* [Exercise inputs]:
BEGIN

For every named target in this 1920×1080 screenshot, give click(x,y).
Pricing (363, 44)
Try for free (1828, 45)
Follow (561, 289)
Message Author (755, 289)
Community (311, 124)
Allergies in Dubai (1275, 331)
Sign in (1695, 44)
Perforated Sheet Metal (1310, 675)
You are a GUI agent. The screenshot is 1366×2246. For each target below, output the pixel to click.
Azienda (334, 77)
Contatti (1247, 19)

END

* [Task]:
From the line that contains "Try for free (1828, 45)" down to the final line of the entries, print every line exactly as it is, and only those lines.

* [Reply to the task]:
Try for free (1828, 45)
Follow (561, 289)
Message Author (755, 289)
Community (311, 124)
Allergies in Dubai (1275, 331)
Sign in (1695, 44)
Perforated Sheet Metal (1310, 675)
You are a GUI agent. The screenshot is 1366×2246. For each target below, output the pixel to click.
Azienda (334, 77)
Contatti (1247, 19)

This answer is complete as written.